» Task description
Using the data below, return the stretch from the line that contains "Task: Click the 24/11/2025 x-axis date label" through the line that contains "Screen dimensions: 940x409", both included, exactly as it stands and nothing beyond it.

== Records for processing

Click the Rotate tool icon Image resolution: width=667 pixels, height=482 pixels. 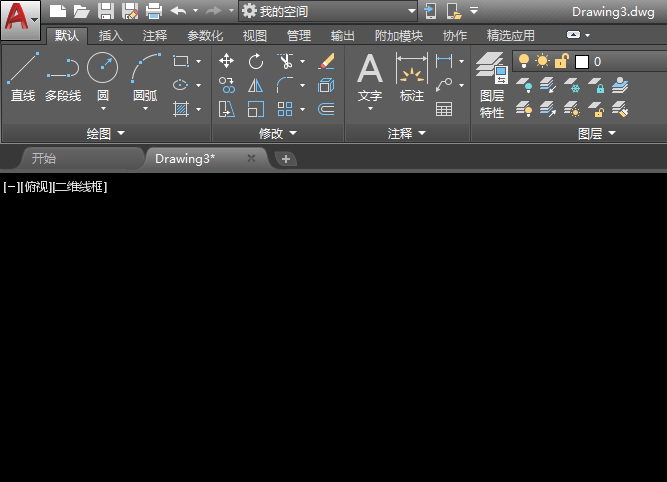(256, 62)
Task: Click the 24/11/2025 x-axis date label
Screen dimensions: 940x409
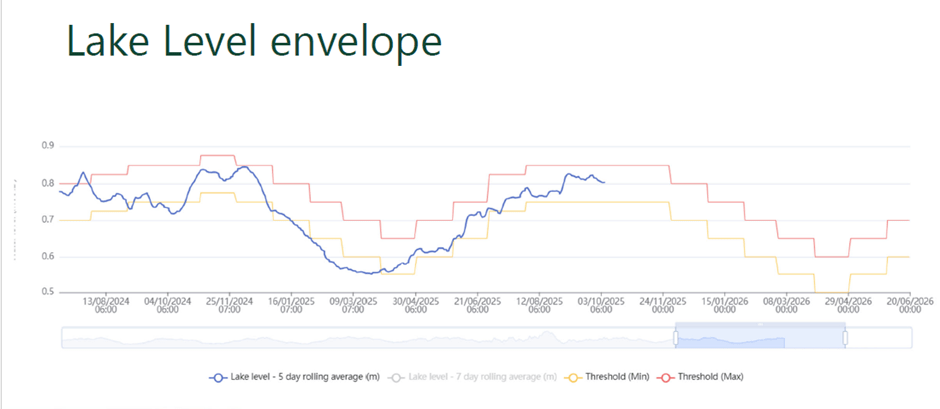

====
== Records for processing

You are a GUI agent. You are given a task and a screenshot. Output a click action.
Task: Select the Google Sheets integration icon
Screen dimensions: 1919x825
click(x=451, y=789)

====

» Expected answer
Task: Click the 24/11/2025 x-axis date label
Screen dimensions: 940x409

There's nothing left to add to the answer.